→ EXERCISE SET:
[1] Answer these questions from the GPU passage, one per line:
(a) What value is prune set to under syncPolicy?
(b) What fixed the connection that powered the fans but did not establish PCIe signaling?
(c) What driver version does nvidia-smi report?
[2] Reproduce the GPU passage from "This is the" up to and including "to catch up.".

→ PASSAGE SHOWN:
==========

The ArgoCD Application was updated from manual sync to automated:

syncPolicy:
  automated:
    prune: false
    selfHeal: true
$ argocd app get gpu-operator
Health Status:  Healthy
Sync Policy:    Automated

This is the kind of thing that does not show up in architecture diagrams. A connection that was making just enough contact to power the fans but not enough to establish PCIe signaling — fixed by a firm reseat. The software stack was ready and waiting; the hardware just needed to catch up.

$ POD=$(kubectl get pod -n gpu-operator -l app=nvidia-dcgm-exporter -o jsonpath="{.items[0].metadata.name}"); kubectl exec -n gpu-operator "$POD" -c nvidia-dcgm-exporter -- nvidia-smi
Mon Apr 20 17:23:30 2026       
+-----------------------------------------------------------------------------------------+
| NVIDIA-SMI 570.211.01             Driver Version: 570.211.01     CUDA Version: 12.8     |
|-----------------------------------------+------------------------+----------------------+
| GPU  Name                 Persistence-M | Bus-Id          Disp.A | Volatile Uncorr. ECC |
| Fan  Temp   Perf          Pwr:Usage/Cap |           Memory-Usage | GPU-Util  Compute M. |
|                                         |                        |               MIG M. |
|=========================================+========================+======================|
|   0  NVIDIA GeForce RTX 5070 Ti     Off |   00000000:01:00.0 Off |                  N/A |
|  0%   33C    P8             19W /  300W |    7956MiB /  16303MiB |      0%      Default |
|                                         |                        |                  N/A |
+-----------------------------------------+------------------------+----------------------+
                                                                                         

Part 2: Intel Arc iGPU via DRA (Layer 5)

==========

→ MATERIAL SHOWN:
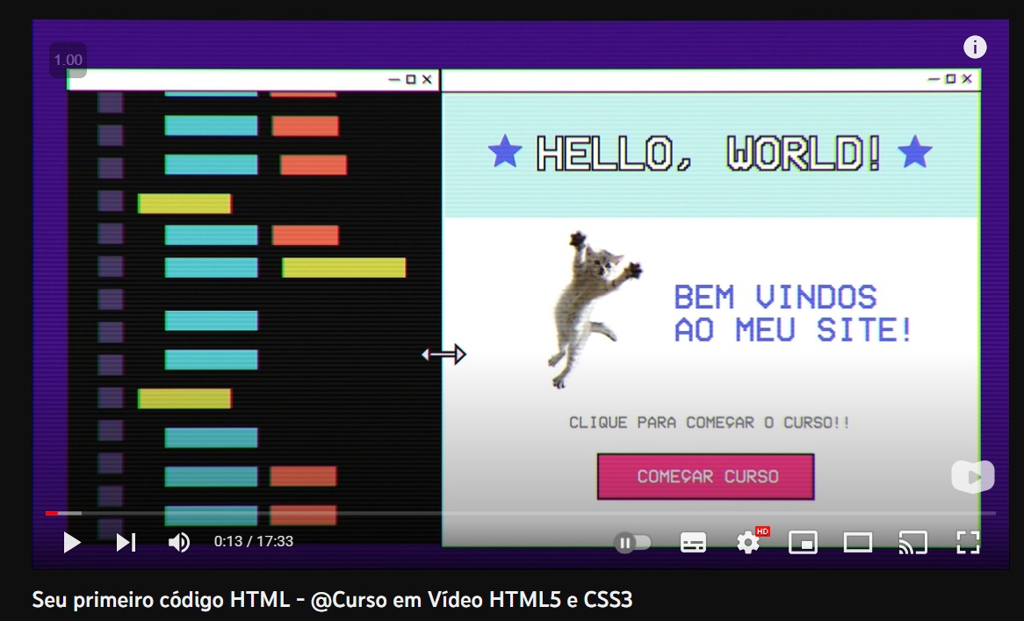Image resolution: width=1024 pixels, height=621 pixels.
Task: Switch to theater mode
Action: coord(858,543)
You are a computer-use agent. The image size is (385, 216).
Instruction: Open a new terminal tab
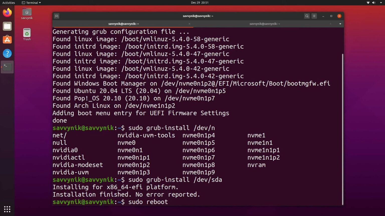[56, 16]
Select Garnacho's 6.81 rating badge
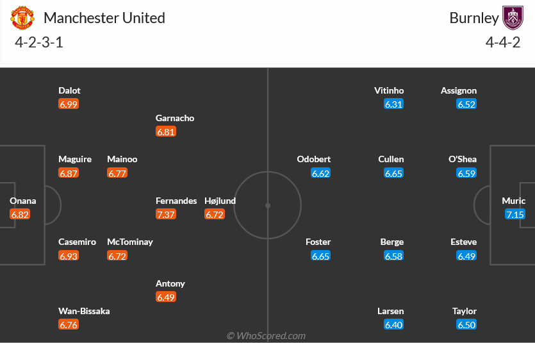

==========

→ TASK SOLUTIONS:
[1]
(a) false
(b) A firm reseat
(c) 570.211.01

[2]
This is the kind of thing that does not show up in architecture diagrams. A connection that was making just enough contact to power the fans but not enough to establish PCIe signaling — fixed by a firm reseat. The software stack was ready and waiting; the hardware just needed to catch up.